+++ PASSAGE GIVEN +++

The issuer shall be liable if negligence can be proved (see §25 (1) of the SMA). One must take into account that §25 (1) specifically allows claims only by the owner of the security; hence, investors suffering damages from having to sell the security at a lower price because of the defects in the prospectus cannot claim damages on the basis of §25 (1) of the SMA. *29

3.2. ‘Prospectus liability’ in cases where there is no prospectus within the meaning of the Prospectus Directive

With the introduction of Alternative Investment Markets (AIMs) and Multi Trading Facilities (MTFs), the classical notion of the grey capital market as a blanket market offer of securities not handled as securities under the Prospectus Directive (and subsequently §2 of the SMA) or then not listed on regulated markets cannot be applied. *30 The notion of grey capital markets (in German, Grauer Kapitalmarkt *31 ; in Estonian, hall kapitaliturg) or unregulated markets has been used to describe this. Hence, a grey capital market is a market wherein no significant obligations apply as to disclosure obligations and no strong supervision by an FSA exists. *32

Section 12 of the SMA nationally enacts the exemptions of Article 3 (2) of the Prospectus Directive. A prospectus is not demanded if the security offered is not a security in the meaning of §2 of the SMA or if an offer of securities is addressed solely to qualified investors, or fewer than 99 persons per contracting state who are other than qualified investors, or is addressed to investors who acquire securities for total consideration of at least 50,000 euros per investor, for each separate offer, or either an offer of securities with a nominal value or book value of at least 50,000 euros or an issue or offer of securities with a total consideration of less than 100,000 euros over a period of 12 months. Usually shorter placement documents are used instead of the prospectus in the case of the aforementioned securities (or securities not listed in §2 of SMA).

The notion of prospectus liability itself should also encompass liability for data disclosed in the offering of securities that fall outside the scope of §2 of the SMA. The theory of prospectus liability involving prospectus liability in a strict sense (§25 of SMA) and in a larger sense (all civil-law claims for disclosure of false information by the issuer, except under §25 of SMA) seems to be acknowledged in Estonian academic writing since 2011. *33

If false information is given or information is omitted, provisions of contract law apply, with culpa in contrahendo being the main basis for claims. *34 Subsections 14 (1–2) of the LOA establishes the grounds for such a claim by obliging the parties engaging in pre-contractual negotiations or other preparations for entry into a contract to take reasonable account of one another’s interests and rights. Information exchanged by the persons in the course of preparation for entering into the contract shall be accurate; each party is obliged to disclose information to the other party of all circumstances with regard to which that other party has, given the purpose of the contract, an identifiable essential interest. There is no obligation to inform the other party of circumstances of which the other party could not reasonably expect to be informed. The provision extends to offering of securities and written documents (and probably also correspondence) between the parties prior to subscription (although no actual negotiations regarding the terms of the securities take place).

+++ SUPPLIED DATA +++

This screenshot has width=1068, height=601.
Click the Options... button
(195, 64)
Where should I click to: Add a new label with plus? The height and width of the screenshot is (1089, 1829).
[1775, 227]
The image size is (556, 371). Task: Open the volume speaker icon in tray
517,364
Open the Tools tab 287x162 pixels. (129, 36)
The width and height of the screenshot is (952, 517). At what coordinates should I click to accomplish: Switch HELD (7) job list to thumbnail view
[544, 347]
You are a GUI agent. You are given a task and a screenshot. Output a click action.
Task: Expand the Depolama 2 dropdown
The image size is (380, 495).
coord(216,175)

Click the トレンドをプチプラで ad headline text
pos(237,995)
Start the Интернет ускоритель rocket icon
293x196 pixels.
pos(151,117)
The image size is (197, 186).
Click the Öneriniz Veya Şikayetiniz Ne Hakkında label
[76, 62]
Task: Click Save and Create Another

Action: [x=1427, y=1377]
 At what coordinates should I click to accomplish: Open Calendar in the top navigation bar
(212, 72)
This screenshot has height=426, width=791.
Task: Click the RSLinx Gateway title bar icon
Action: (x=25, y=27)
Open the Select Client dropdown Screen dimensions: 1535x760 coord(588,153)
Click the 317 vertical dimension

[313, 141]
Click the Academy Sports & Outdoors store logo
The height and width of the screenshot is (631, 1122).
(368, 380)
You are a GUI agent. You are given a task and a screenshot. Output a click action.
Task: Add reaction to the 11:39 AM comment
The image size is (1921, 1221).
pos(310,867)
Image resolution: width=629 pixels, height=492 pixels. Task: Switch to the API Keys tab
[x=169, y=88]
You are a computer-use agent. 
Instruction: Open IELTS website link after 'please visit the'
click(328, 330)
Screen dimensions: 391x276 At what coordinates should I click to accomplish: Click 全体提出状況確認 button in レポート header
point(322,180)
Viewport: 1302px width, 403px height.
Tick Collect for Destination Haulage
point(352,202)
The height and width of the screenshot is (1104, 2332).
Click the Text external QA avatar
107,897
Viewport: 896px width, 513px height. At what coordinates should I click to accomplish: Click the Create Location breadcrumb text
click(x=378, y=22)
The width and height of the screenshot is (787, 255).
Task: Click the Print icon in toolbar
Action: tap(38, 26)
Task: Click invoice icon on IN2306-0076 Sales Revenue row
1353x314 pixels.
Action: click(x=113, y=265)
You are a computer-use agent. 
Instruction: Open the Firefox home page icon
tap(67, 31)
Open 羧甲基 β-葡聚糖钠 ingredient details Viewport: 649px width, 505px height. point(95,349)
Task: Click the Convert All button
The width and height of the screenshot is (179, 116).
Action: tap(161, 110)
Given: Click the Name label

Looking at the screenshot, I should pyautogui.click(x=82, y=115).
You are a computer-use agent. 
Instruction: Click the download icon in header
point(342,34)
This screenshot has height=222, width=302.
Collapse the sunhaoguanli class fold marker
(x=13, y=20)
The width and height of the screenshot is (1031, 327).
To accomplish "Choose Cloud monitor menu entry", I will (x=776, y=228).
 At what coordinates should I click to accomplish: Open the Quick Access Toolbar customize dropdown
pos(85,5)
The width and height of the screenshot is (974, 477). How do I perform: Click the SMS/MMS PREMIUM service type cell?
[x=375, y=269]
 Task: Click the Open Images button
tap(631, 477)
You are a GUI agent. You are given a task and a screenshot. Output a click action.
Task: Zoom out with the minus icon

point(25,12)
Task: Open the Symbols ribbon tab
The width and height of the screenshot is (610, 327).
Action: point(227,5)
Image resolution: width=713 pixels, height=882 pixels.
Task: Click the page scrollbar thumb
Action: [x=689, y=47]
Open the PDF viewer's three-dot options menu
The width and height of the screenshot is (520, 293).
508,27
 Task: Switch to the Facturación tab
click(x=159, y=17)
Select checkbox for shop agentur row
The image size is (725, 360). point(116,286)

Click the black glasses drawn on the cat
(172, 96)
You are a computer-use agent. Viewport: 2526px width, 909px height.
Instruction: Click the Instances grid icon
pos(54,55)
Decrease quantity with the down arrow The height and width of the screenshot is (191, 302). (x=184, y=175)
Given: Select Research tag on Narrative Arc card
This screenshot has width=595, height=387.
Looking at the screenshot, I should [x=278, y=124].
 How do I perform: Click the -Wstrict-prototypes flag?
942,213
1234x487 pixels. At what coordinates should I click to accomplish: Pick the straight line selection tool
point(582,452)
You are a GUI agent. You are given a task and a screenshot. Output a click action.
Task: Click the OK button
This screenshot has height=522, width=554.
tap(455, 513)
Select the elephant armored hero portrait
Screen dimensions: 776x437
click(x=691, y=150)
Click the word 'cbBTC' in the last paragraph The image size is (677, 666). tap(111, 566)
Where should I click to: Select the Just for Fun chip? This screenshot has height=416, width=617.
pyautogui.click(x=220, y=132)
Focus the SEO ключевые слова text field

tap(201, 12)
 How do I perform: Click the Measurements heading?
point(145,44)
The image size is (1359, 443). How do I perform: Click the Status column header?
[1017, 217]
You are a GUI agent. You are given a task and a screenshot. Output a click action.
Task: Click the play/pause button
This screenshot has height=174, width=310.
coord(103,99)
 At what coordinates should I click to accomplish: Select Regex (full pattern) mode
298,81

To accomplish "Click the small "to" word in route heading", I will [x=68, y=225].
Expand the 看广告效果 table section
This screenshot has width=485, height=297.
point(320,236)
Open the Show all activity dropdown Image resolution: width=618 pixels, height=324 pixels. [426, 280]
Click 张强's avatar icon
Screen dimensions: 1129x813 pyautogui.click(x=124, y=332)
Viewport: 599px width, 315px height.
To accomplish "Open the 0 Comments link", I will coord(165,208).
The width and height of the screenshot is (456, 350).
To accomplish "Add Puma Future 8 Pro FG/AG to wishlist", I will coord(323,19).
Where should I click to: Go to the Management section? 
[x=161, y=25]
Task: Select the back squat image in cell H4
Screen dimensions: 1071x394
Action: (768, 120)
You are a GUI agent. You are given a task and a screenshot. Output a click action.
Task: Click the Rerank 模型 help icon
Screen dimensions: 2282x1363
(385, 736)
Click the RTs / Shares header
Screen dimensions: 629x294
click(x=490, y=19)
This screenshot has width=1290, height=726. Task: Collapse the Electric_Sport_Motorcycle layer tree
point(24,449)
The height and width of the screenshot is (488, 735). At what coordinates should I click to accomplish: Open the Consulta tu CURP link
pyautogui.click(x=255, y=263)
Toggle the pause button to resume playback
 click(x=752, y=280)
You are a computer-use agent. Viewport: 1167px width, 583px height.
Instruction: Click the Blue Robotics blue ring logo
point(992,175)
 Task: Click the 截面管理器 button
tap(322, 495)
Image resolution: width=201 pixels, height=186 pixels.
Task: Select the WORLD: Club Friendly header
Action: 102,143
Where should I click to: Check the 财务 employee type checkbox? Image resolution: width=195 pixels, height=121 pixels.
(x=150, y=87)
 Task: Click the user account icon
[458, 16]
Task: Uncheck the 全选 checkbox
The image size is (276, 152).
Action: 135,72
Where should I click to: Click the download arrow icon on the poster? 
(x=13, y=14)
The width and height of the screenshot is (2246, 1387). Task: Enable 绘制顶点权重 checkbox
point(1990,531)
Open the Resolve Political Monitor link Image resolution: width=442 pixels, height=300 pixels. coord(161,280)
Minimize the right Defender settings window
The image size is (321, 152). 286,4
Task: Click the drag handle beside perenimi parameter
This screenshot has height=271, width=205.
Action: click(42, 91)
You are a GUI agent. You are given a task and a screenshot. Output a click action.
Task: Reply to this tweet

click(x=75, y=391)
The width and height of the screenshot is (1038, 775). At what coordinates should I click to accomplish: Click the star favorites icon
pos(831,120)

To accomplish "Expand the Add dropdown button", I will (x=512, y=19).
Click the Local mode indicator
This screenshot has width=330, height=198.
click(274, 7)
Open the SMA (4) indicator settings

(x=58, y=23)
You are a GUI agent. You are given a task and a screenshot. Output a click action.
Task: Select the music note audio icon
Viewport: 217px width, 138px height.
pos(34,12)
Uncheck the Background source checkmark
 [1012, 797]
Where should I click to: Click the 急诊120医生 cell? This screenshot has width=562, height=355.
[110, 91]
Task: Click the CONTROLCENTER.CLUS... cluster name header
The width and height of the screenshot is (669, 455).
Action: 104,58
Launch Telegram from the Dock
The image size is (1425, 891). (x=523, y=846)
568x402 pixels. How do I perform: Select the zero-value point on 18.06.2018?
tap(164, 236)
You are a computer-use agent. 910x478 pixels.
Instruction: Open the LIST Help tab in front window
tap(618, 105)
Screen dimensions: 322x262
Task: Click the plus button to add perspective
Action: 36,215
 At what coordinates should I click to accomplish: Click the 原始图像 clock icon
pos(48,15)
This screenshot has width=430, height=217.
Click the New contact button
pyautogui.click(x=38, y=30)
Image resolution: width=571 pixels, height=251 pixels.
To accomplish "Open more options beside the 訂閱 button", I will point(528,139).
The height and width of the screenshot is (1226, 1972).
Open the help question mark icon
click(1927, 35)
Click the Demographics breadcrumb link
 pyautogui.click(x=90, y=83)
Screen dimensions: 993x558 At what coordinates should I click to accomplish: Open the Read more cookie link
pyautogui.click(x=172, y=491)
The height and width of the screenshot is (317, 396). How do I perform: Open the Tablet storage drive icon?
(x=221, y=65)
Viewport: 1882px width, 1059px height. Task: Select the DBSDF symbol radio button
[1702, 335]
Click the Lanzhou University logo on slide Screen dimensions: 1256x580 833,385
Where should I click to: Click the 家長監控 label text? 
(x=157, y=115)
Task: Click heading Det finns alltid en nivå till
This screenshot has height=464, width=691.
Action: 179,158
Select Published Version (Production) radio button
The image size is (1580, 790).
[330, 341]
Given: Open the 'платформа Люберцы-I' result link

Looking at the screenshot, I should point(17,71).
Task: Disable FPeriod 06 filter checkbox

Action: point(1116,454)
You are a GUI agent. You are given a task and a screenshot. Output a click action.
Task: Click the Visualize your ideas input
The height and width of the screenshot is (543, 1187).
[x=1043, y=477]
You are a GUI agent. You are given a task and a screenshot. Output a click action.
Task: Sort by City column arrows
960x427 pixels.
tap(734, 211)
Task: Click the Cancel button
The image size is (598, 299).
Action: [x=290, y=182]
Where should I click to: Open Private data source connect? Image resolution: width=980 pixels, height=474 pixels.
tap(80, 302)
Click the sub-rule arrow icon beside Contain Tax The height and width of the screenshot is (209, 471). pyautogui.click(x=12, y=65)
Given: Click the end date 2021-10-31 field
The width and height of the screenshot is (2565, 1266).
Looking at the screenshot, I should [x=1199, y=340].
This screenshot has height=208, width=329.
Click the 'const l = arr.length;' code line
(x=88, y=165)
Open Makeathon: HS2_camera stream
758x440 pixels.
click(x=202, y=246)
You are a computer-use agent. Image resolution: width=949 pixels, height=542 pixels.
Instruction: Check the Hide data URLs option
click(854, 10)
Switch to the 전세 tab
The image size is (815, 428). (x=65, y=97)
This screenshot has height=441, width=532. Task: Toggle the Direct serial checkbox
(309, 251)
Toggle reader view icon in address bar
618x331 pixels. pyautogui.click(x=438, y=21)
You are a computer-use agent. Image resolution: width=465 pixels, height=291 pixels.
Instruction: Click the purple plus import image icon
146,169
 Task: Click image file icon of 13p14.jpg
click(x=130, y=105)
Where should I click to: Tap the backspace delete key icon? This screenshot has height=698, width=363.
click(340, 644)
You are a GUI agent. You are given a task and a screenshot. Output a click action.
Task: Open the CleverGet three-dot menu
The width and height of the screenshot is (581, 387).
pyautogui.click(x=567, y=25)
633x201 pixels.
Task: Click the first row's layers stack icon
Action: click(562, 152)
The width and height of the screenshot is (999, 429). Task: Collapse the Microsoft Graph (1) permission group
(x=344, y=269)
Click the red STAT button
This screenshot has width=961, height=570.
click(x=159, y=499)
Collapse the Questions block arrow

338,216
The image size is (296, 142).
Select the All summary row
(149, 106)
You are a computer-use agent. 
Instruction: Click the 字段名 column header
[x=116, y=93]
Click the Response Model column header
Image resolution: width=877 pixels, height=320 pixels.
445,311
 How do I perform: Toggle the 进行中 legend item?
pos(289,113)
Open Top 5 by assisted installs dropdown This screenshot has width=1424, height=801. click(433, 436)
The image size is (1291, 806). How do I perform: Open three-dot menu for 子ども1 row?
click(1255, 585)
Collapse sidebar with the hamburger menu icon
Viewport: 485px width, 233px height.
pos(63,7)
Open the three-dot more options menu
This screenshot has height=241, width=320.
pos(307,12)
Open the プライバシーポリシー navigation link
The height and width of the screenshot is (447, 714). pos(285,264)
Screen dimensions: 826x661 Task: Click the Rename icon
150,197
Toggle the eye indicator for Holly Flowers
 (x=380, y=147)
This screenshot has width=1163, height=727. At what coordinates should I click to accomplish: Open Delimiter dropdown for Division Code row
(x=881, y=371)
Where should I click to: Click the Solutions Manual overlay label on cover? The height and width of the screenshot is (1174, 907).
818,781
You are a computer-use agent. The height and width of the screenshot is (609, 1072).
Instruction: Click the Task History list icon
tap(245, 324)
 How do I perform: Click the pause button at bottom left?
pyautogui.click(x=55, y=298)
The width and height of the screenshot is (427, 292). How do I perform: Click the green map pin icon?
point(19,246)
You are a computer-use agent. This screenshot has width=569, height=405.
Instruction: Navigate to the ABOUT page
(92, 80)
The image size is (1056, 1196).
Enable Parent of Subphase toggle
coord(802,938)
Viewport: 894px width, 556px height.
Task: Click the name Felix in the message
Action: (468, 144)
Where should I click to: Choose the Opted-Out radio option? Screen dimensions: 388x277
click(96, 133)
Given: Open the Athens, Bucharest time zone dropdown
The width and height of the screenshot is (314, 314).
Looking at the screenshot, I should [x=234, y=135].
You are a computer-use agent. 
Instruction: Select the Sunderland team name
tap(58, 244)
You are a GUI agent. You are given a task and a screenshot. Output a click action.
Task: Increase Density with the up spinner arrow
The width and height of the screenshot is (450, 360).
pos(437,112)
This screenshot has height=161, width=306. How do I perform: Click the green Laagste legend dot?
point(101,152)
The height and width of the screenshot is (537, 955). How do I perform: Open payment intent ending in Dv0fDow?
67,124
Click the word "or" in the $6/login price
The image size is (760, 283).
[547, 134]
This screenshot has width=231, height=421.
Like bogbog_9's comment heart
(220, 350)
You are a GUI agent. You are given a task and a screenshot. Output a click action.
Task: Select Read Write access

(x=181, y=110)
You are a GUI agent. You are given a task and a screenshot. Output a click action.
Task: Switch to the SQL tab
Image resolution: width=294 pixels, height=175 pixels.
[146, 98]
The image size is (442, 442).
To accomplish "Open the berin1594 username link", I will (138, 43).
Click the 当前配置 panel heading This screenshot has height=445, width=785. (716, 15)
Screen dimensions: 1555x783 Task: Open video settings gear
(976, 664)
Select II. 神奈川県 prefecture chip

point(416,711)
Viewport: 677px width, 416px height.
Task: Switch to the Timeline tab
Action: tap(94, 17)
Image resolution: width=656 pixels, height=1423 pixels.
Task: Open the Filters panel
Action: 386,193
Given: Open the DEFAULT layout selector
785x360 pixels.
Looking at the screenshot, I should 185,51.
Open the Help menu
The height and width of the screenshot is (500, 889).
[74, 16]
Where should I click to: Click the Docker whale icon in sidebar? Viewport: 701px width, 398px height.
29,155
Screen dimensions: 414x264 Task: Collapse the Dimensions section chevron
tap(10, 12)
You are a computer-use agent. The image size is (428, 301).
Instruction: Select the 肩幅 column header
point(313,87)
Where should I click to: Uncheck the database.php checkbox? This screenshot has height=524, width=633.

+++

◆ SHORT EXERCISE A: Print the part of the passage on prospectus liability that starts at "Section 12 of" and ends at "in §2 of SMA).".
◆ SHORT EXERCISE B: Output the records word for word, starting at their first line and ending at the line that contains "Action: (x=25, y=27)", with both of those lines included.

◆ COMPLETE OUTPUT A:
Section 12 of the SMA nationally enacts the exemptions of Article 3 (2) of the Prospectus Directive. A prospectus is not demanded if the security offered is not a security in the meaning of §2 of the SMA or if an offer of securities is addressed solely to qualified investors, or fewer than 99 persons per contracting state who are other than qualified investors, or is addressed to investors who acquire securities for total consideration of at least 50,000 euros per investor, for each separate offer, or either an offer of securities with a nominal value or book value of at least 50,000 euros or an issue or offer of securities with a total consideration of less than 100,000 euros over a period of 12 months. Usually shorter placement documents are used instead of the prospectus in the case of the aforementioned securities (or securities not listed in §2 of SMA).

◆ COMPLETE OUTPUT B:
This screenshot has width=1068, height=601.
Click the Options... button
(195, 64)
Where should I click to: Add a new label with plus? The height and width of the screenshot is (1089, 1829).
[1775, 227]
The image size is (556, 371). Task: Open the volume speaker icon in tray
517,364
Open the Tools tab 287x162 pixels. (129, 36)
The width and height of the screenshot is (952, 517). At what coordinates should I click to accomplish: Switch HELD (7) job list to thumbnail view
[544, 347]
You are a GUI agent. You are given a task and a screenshot. Output a click action.
Task: Expand the Depolama 2 dropdown
The image size is (380, 495).
coord(216,175)

Click the トレンドをプチプラで ad headline text
pos(237,995)
Start the Интернет ускоритель rocket icon
293x196 pixels.
pos(151,117)
The image size is (197, 186).
Click the Öneriniz Veya Şikayetiniz Ne Hakkında label
[76, 62]
Task: Click Save and Create Another

Action: [x=1427, y=1377]
 At what coordinates should I click to accomplish: Open Calendar in the top navigation bar
(212, 72)
This screenshot has height=426, width=791.
Task: Click the RSLinx Gateway title bar icon
Action: (x=25, y=27)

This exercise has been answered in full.